▶ REQUEST 1:
Decide whether each statement below agrees with the post, answering yes or no and quoting the words of the post that decide it. (a) The writer slept on the floor at the end of the bed for three months. (b) The couple owns a spare bed. (c) The writer's partner works five nights a week.

▶ PASSAGE:
++++++++++

Bookriddle · 28/12/2020 01:40

Hey guys im a married man with a 14 month old daughter, since our little one was about 2 weeks old my wife decided to put her in our bed to co sleep with her, at the time i was nervous about this, but after 1 month i decided it was best if i didnt sleep in the bed with them, im scared i was gonna roll on the baby and im a terrible sleeper, i wake up between 3 to 4 times a night and i was waking the little one up! So for 3 months i slept on the floor at the end of the bed, so i could help with the nights(she wasnt breats fed), after 3 months of sleeping on the floor, it was hurting my back so i moved downstairs to the sofa, our spare room is kitted out for baby, with a cot, and we dont have the money for a sparebed! So for the last 11 months i have been on the sofa!

So my partner works 3 nights a week, so i atleast get 3 nights in the bed, and im sleeping alot better now she is older and its just us 2 in the bed!

But sleeping arrangements aside, im just so lonely during the evening, we do our night routie and baby is normaly asleep by 1930, my wife will not move from the bedroom after she is asleep, so i spend most evenings down stairs watching telly by myself without any adult company, it was fine for the first 2 weeks, now its just sad and depressing, at weekends its usually a bit better because we are both home and spend the day playing with little one etc, but no time for just 2 of us!

From the sex side of things, my wife will literally message me on facebook to say she fancys a shag, theres no build up, no laying in bed, having a cuddle and hands start to wonder!

I tried to talk to my wife about 6 months ago and at the time, she said she wasnt ready to put baby in a cot, so i left it at that!

++++++++++

Data records
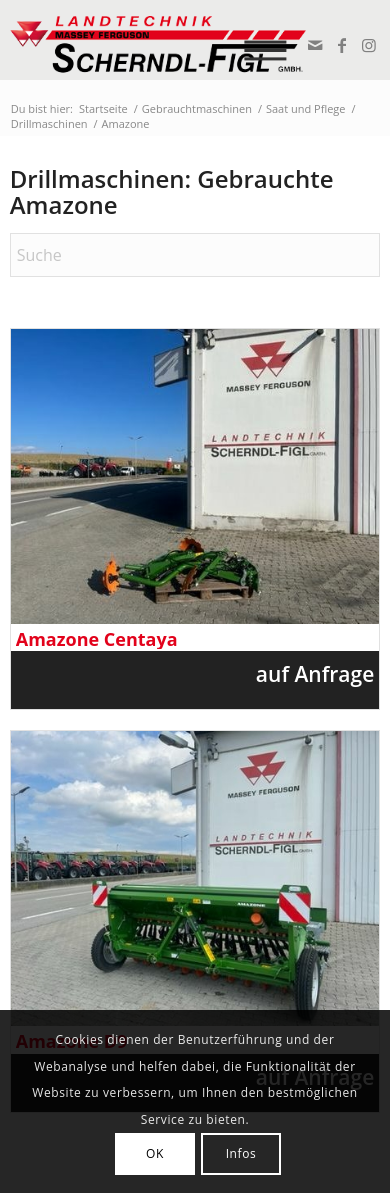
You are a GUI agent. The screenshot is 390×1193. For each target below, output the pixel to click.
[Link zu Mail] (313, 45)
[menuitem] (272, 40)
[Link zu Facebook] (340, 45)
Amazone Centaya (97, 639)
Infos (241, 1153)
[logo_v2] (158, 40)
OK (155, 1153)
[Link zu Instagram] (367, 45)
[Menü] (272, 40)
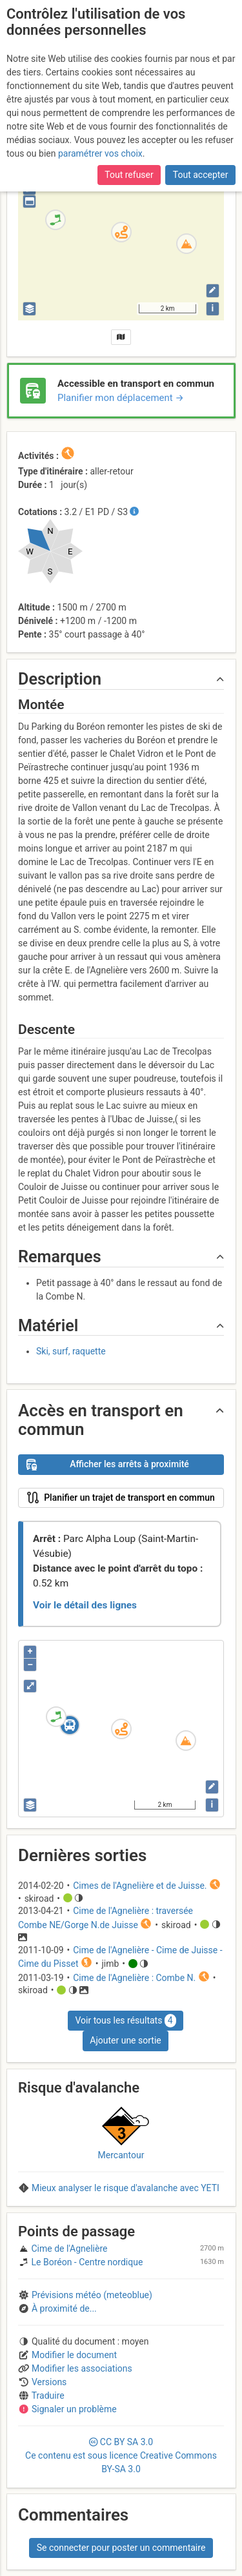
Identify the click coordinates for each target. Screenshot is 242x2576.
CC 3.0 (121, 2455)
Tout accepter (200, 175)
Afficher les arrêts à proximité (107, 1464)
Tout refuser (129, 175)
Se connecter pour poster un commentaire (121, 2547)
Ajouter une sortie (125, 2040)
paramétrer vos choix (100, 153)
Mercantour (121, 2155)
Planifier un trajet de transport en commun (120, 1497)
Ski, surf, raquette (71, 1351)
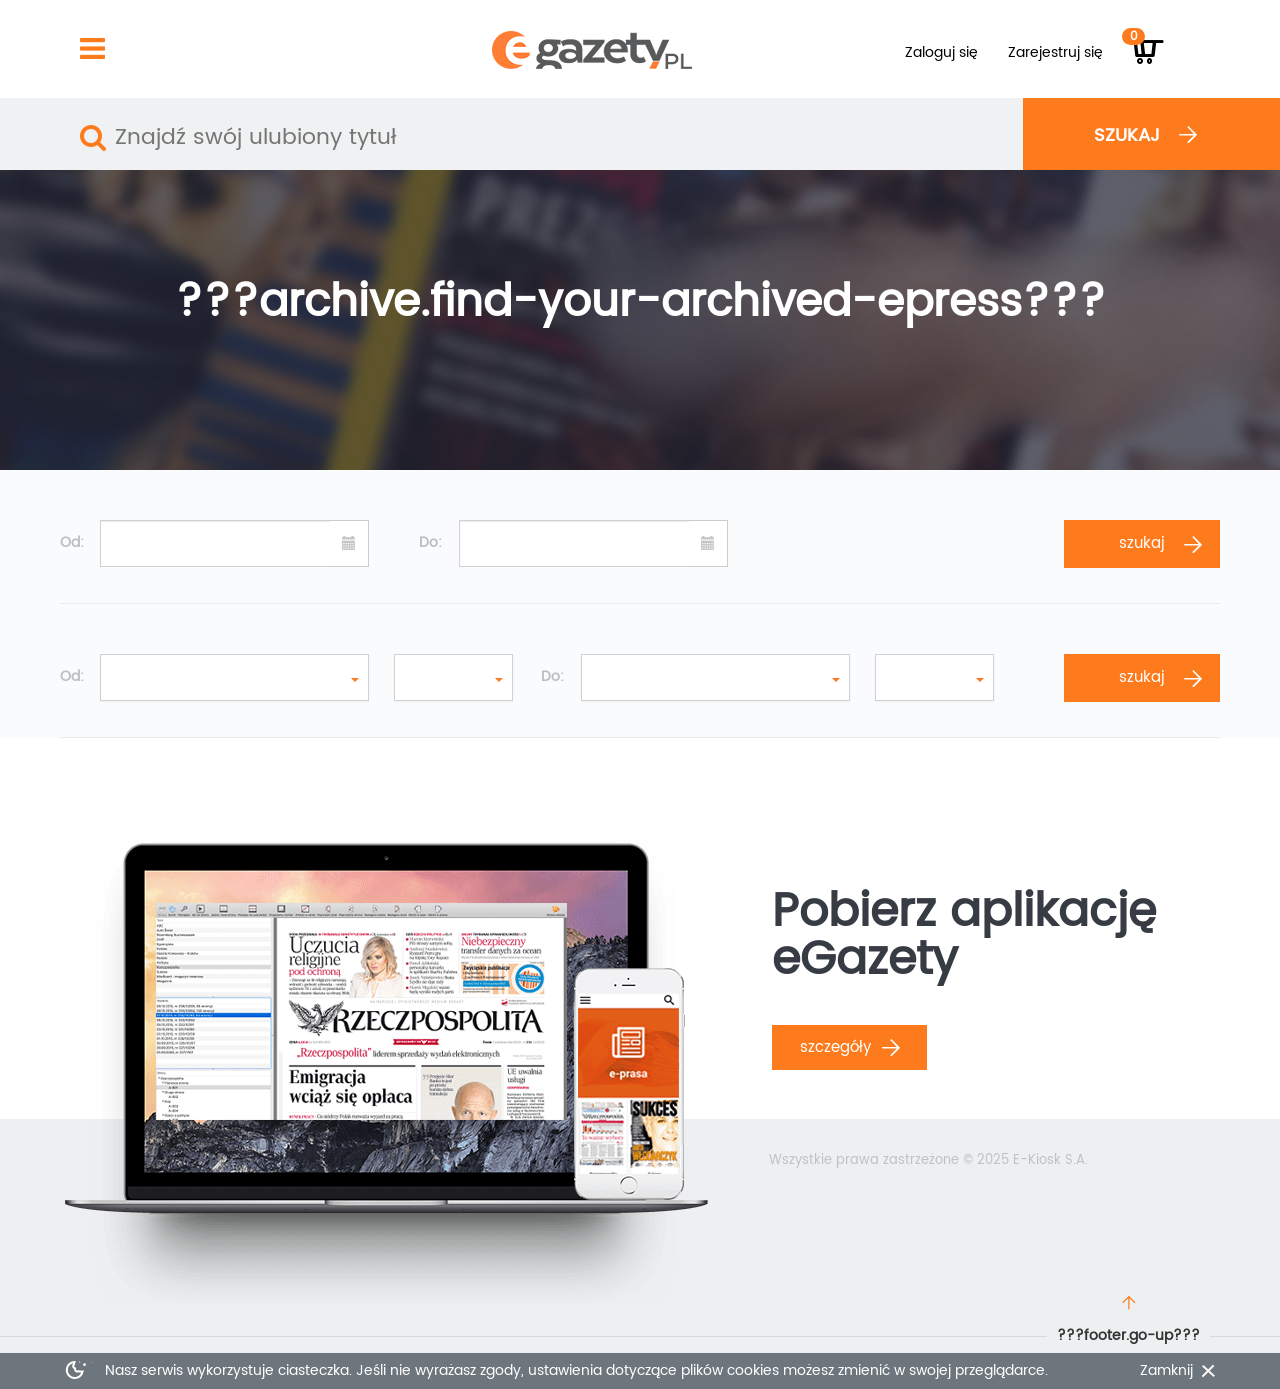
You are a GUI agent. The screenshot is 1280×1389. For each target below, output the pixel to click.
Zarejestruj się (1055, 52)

++++++++++

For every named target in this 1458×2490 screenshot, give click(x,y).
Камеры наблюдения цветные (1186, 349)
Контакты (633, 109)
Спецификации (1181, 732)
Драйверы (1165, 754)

++++++++++

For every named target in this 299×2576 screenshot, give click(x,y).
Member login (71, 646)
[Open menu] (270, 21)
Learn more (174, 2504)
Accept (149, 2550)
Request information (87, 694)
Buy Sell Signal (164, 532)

++++++++++

▶ REQUEST 2:
Lay out everything in the data records from the row containing "Amazone Centaya (97, 639)" down to the row containing "Zarejestruj się (1055, 52)", both included, as a Markdown table with the columns Number and Line. Leave out blank lines and the pictures.

▶ WRITTEN SOLUTION 1:
(a) Yes: "So for 3 months i slept on the floor at the end of the bed". (b) No: "we dont have the money for a sparebed!" (c) No: "my partner works 3 nights a week".

▶ WRITTEN SOLUTION 2:
| Number | Line |
|---|---|
| 1 | Amazone Centaya (97, 639) |
| 2 | Infos (241, 1153) |
| 3 | [logo_v2] (158, 40) |
| 4 | OK (155, 1153) |
| 5 | [Link zu Instagram] (367, 45) |
| 6 | [Menü] (272, 40) |
| 7 | Identify the click coordinates for each target. Screenshot is 242x2576. |
| 8 | CC 3.0 (121, 2455) |
| 9 | Tout accepter (200, 175) |
| 10 | Afficher les arrêts à proximité (107, 1464) |
| 11 | Tout refuser (129, 175) |
| 12 | Se connecter pour poster un commentaire (121, 2547) |
| 13 | Ajouter une sortie (125, 2040) |
| 14 | paramétrer vos choix (100, 153) |
| 15 | Mercantour (121, 2155) |
| 16 | Planifier un trajet de transport en commun (120, 1497) |
| 17 | Ski, surf, raquette (71, 1351) |
| 18 | You are a GUI agent. The screenshot is 1280×1389. For each target below, output the pixel to click. |
| 19 | Zarejestruj się (1055, 52) |